----- EXERCISE INPUT -----
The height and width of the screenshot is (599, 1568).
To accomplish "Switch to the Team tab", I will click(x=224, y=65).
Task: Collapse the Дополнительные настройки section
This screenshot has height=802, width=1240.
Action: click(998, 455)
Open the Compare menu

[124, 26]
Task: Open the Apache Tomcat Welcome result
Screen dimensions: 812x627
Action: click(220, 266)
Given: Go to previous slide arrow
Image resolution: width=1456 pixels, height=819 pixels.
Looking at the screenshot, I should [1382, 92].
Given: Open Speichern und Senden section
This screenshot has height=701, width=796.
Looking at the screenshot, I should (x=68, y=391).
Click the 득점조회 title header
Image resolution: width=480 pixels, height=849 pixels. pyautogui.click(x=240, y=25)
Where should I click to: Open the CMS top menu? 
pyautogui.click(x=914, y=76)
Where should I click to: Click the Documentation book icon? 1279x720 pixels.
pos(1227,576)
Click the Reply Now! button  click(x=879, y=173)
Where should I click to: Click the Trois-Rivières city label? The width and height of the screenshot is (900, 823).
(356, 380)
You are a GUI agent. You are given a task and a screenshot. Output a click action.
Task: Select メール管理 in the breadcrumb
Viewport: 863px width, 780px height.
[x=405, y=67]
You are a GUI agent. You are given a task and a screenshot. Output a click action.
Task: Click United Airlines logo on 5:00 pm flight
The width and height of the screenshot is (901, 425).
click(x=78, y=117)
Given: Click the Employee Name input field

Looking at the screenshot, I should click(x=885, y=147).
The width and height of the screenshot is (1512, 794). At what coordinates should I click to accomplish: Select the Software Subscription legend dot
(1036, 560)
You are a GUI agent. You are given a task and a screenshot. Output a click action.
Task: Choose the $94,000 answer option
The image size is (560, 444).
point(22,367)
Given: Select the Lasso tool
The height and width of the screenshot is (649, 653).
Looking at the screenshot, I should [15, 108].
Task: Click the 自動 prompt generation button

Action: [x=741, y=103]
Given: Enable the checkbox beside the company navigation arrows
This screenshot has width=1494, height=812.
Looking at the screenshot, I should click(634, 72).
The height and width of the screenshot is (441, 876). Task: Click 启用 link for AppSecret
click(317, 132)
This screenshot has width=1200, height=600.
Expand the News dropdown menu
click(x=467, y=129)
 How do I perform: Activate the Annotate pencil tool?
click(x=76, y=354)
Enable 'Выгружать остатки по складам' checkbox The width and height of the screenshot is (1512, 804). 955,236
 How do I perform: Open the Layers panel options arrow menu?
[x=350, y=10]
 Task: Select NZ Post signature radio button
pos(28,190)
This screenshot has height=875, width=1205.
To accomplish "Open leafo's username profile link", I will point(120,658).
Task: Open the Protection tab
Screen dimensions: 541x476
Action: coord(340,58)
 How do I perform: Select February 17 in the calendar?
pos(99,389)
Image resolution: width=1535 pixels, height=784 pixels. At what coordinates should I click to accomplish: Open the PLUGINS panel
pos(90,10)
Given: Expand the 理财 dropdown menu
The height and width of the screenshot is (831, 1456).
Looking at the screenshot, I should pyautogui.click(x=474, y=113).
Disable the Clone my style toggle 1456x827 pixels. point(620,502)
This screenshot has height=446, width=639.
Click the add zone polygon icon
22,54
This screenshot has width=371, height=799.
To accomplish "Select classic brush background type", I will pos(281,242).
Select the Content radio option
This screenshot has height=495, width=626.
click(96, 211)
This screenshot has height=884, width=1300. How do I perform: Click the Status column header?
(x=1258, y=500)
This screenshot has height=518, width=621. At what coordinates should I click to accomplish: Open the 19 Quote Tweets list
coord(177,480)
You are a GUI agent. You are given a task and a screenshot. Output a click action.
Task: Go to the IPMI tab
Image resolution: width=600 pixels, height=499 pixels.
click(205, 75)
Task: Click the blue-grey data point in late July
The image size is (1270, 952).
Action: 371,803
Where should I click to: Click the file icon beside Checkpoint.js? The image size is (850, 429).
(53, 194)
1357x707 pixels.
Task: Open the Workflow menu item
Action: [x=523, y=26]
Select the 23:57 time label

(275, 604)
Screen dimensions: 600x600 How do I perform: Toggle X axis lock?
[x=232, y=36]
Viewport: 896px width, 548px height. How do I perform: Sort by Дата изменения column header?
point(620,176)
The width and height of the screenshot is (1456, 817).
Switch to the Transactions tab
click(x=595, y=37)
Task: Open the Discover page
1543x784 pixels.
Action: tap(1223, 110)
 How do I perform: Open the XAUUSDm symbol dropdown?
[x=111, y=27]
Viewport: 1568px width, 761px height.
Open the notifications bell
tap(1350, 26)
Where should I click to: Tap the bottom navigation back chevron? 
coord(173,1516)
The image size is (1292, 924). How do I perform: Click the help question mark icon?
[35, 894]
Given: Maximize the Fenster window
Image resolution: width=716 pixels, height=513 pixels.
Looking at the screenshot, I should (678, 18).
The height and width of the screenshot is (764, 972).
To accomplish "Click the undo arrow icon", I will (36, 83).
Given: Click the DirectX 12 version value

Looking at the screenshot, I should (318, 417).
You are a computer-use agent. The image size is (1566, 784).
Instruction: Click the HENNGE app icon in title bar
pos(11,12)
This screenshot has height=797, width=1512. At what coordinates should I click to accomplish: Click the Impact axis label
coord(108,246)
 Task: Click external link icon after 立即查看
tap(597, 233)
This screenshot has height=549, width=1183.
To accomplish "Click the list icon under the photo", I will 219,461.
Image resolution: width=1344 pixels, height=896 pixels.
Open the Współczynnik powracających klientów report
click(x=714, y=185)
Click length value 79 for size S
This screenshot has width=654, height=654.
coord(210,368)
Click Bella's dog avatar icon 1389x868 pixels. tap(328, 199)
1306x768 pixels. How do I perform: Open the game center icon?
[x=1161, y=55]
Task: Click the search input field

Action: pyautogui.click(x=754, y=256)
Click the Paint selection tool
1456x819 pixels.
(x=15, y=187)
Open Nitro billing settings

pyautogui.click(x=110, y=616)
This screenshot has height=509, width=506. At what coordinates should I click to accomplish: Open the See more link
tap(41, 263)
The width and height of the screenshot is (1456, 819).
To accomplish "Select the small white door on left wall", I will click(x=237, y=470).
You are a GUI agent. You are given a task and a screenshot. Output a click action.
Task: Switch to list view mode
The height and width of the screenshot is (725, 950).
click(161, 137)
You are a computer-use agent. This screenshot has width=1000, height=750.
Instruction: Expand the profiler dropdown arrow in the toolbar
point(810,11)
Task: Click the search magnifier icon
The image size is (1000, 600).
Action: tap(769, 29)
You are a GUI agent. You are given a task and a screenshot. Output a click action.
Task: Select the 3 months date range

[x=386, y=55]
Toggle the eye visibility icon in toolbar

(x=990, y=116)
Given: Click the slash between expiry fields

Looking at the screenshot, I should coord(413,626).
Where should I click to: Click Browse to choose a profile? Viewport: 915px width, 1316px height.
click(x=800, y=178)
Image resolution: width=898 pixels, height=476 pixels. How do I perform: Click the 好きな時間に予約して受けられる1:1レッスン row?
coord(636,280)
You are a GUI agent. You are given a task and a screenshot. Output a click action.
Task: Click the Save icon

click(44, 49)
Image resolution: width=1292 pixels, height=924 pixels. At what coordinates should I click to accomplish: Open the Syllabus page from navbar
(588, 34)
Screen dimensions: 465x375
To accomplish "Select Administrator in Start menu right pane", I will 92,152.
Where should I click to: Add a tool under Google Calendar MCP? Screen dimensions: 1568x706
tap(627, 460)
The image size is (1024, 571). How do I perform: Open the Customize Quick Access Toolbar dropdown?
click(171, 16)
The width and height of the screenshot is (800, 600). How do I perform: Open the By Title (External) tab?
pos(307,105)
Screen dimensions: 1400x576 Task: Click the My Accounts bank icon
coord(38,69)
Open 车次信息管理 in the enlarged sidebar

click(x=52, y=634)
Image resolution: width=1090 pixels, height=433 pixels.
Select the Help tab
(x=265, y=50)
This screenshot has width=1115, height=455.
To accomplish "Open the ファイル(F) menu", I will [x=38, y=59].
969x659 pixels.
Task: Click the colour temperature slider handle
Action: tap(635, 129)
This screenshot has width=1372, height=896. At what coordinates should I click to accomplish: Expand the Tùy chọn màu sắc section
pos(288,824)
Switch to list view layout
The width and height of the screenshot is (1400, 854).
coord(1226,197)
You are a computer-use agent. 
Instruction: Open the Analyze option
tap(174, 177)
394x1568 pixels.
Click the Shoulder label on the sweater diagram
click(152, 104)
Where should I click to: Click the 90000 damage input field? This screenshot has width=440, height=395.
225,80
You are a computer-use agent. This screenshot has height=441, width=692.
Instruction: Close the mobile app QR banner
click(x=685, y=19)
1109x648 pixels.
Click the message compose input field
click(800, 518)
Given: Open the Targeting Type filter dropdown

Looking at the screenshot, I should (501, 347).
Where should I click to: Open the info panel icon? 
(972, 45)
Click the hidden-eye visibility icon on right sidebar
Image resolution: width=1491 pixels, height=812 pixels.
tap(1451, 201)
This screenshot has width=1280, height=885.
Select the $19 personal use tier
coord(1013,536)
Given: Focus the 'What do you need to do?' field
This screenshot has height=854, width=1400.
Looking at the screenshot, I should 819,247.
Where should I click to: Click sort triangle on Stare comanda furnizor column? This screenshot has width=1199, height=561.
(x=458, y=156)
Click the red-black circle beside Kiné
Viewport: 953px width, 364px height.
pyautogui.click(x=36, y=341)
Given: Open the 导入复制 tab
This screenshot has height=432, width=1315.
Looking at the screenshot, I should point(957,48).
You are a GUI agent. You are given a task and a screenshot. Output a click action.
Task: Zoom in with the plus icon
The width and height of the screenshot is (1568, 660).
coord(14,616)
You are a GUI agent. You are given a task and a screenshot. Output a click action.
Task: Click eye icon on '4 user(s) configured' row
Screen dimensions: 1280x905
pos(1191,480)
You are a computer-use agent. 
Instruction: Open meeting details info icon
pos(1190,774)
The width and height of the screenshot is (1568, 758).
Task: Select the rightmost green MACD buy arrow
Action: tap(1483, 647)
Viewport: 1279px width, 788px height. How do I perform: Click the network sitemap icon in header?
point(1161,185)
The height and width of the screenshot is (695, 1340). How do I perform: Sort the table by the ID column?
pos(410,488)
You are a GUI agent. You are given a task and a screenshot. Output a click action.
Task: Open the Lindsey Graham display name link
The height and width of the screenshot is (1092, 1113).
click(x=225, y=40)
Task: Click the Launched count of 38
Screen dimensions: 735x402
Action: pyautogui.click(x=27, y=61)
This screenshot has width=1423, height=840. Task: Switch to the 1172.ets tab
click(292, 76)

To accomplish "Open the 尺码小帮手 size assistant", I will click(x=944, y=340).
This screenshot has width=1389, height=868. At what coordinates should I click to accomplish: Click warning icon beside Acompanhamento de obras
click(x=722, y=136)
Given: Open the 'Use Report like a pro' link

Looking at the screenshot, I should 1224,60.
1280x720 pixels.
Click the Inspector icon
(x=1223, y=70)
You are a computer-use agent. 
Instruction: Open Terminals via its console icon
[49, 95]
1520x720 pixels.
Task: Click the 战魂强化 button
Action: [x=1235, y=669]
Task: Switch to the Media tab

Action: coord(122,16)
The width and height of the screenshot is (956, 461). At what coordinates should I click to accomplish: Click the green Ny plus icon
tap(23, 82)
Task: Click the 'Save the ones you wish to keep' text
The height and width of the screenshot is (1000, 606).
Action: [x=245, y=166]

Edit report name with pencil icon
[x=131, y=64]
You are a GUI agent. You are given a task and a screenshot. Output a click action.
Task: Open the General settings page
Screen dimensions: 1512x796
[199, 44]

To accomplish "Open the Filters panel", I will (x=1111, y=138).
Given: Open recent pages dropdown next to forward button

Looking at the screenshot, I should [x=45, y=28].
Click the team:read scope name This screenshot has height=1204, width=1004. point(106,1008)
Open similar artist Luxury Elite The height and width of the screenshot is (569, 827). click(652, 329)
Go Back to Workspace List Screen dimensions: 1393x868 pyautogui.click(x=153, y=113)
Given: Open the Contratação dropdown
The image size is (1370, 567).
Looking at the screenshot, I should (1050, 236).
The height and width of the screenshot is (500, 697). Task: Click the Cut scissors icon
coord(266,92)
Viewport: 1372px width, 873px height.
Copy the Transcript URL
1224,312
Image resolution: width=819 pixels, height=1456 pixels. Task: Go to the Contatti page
-----
Reproduce everything from the line containing "Open similar artist" down to the end of the entries, swapping "Workspace" for "Project" and leaving all else unchanged.

* **PROBLEM SOLUTION**
Open similar artist Luxury Elite The height and width of the screenshot is (569, 827). click(652, 329)
Go Back to Project List Screen dimensions: 1393x868 pyautogui.click(x=153, y=113)
Given: Open the Contratação dropdown
The image size is (1370, 567).
Looking at the screenshot, I should (1050, 236).
The height and width of the screenshot is (500, 697). Task: Click the Cut scissors icon
coord(266,92)
Viewport: 1372px width, 873px height.
Copy the Transcript URL
1224,312
Image resolution: width=819 pixels, height=1456 pixels. Task: Go to the Contatti page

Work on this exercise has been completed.